> **Exercício breve**
Redigite, sem nenhuma alteração, a parte do texto sobre a identidade construída no cotidiano que começa em "Identidade é construída" e vai até "identidade da criança.".

> **Trecho do texto**
--*--

Identidade é construída no cotidiano
Se o conhecimento de si é algo tão complexo, como favorecer que a criança se desenvolva nesse sentido? A própria BNCC dá uma pista quando diz que se deve usar todas as interações, brincadeiras e linguagem para esse fim. Ou seja, o cotidiano na Educação Infantil deve sempre considerar essa construção de identidade da criança.
“O professor é um facilitador que consegue explicitar esse processo para si como educador e para as crianças como um todo”, explica Ana Paula Yazbek, sócia-diretora do Espaço Ekoa Educação Infantil, em São Paulo. Ela dá um exemplo: “Quando você vê uma mãe chegando e nomeia ‘Nossa! É a mãe da Joana’, você está facilitando esse processo”. Outra possibilidade é quando a criança vê um objeto e relaciona com uma pessoa específica. Nesse caso o professor pode explicitar que ela conseguiu reconhecer a presença da pessoa porque sabe que o objeto pertence a ela. Desse modo, o pequeno vai entendendo que há coisas que identificam outros seres humanos assim como a ele mesmo.
Outro ponto que pode ser trabalhado cotidianamente são as preferências dos pequenos. “Quando você prepara a sala com cantos de atividades diferentes e abre a porta para que os bebês explorem, eles já vão mostrar do que gostam e não gostam”, conta Vera Regina Corrêa de Mello, coordenadora pedagógica do Berçário Educação Infantil DreamKids, em São Paulo. “Nesse momento, você pode intervir e até mesmo dar visibilidade para as escolhas que eles fizeram.”
Claro que quando eles ficarem mais velhos, há de se ponderar outras questões. Se todas as crianças escolhem fazer as atividades dos cantos da sala e uma quer brincar no parquinho, mas não há alguém para acompanhá-la, não será possível atendê-la. “Nesse caso, você precisará explicar a limitação à criança e dar a ela a oportunidade de escolher entre as opções possíveis”, orienta Danielle Moreira de Oliveira, professora da Educação Infantil, Escola Bom Jesus São José, em Petrópolis (RJ). “Isso também faz com que ela de alguma forma reflita sobre quem é ela nas condições apresentadas.”
Palavras de validação e incentivo também são bem-vindas em qualquer idade. Na Educação Infantil, elas se tornam ainda mais importantes para propiciar aos pequenos caminhos para a criação de uma imagem positiva de si mesmos, do outro e dos grupos em que estão inseridos. “O professor deve sempre deixar claro que o erro faz parte do desenvolvimento e cuidar para não julgar aquela ‘incapacidade’ da criança em fazer algo”, reforça Ana Paula. Isso pressupõe desafiá-las a realizar atividades novas, servindo como um apoio, caso ela precise, tanto na realização da tarefa como na questão emocional.

--*--

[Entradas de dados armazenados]
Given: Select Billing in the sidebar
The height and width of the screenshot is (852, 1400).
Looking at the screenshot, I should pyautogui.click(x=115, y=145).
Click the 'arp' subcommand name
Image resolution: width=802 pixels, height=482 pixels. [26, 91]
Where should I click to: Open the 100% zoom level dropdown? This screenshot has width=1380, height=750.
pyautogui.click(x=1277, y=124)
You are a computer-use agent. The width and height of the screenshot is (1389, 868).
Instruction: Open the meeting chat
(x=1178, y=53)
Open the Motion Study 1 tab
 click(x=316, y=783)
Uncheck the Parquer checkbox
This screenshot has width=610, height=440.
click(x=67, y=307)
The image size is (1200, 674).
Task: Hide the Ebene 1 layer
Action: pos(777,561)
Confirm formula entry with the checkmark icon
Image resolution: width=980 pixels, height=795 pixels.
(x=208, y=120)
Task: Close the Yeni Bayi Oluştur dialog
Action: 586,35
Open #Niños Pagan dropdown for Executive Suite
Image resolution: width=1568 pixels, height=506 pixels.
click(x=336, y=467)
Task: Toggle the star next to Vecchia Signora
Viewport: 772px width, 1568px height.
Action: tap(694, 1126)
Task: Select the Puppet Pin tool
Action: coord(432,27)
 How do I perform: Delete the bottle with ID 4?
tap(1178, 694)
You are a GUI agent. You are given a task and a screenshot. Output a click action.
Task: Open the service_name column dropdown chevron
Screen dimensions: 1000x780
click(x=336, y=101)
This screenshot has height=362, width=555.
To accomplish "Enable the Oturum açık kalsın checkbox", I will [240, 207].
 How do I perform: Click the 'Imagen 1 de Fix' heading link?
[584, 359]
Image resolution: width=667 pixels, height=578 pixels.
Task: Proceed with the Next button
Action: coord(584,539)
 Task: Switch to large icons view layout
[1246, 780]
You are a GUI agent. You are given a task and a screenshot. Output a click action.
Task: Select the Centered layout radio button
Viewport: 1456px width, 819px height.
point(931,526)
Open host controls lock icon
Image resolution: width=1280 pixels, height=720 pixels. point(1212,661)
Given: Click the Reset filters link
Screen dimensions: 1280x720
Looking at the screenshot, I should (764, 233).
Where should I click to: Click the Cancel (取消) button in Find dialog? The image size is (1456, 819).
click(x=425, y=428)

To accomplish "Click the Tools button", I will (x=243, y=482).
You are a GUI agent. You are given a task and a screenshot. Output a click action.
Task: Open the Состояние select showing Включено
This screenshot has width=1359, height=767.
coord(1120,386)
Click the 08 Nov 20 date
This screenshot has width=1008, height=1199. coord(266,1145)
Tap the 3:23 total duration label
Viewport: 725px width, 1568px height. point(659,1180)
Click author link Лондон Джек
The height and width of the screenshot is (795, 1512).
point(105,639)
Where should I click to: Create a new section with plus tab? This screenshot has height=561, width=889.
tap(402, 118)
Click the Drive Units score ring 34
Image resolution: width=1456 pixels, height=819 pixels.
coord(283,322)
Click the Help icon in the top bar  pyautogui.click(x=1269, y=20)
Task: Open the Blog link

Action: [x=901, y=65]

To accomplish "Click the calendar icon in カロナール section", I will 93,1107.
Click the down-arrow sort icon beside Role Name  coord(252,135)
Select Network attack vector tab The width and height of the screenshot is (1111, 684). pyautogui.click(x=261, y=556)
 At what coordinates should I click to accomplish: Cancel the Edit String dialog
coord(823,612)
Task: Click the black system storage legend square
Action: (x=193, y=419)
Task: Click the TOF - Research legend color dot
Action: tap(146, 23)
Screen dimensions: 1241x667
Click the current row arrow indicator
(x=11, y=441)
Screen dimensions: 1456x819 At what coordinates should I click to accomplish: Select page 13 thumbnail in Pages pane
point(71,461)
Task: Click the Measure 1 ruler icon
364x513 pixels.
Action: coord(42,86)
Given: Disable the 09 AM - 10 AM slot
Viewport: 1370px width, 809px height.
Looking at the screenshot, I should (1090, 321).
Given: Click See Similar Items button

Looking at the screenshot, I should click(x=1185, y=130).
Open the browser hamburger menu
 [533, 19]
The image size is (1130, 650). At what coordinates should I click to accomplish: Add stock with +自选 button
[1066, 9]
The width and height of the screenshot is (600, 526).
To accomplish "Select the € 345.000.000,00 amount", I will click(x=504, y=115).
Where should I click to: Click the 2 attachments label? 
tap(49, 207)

--*--

> **O resultado**
Identidade é construída no cotidiano
Se o conhecimento de si é algo tão complexo, como favorecer que a criança se desenvolva nesse sentido? A própria BNCC dá uma pista quando diz que se deve usar todas as interações, brincadeiras e linguagem para esse fim. Ou seja, o cotidiano na Educação Infantil deve sempre considerar essa construção de identidade da criança.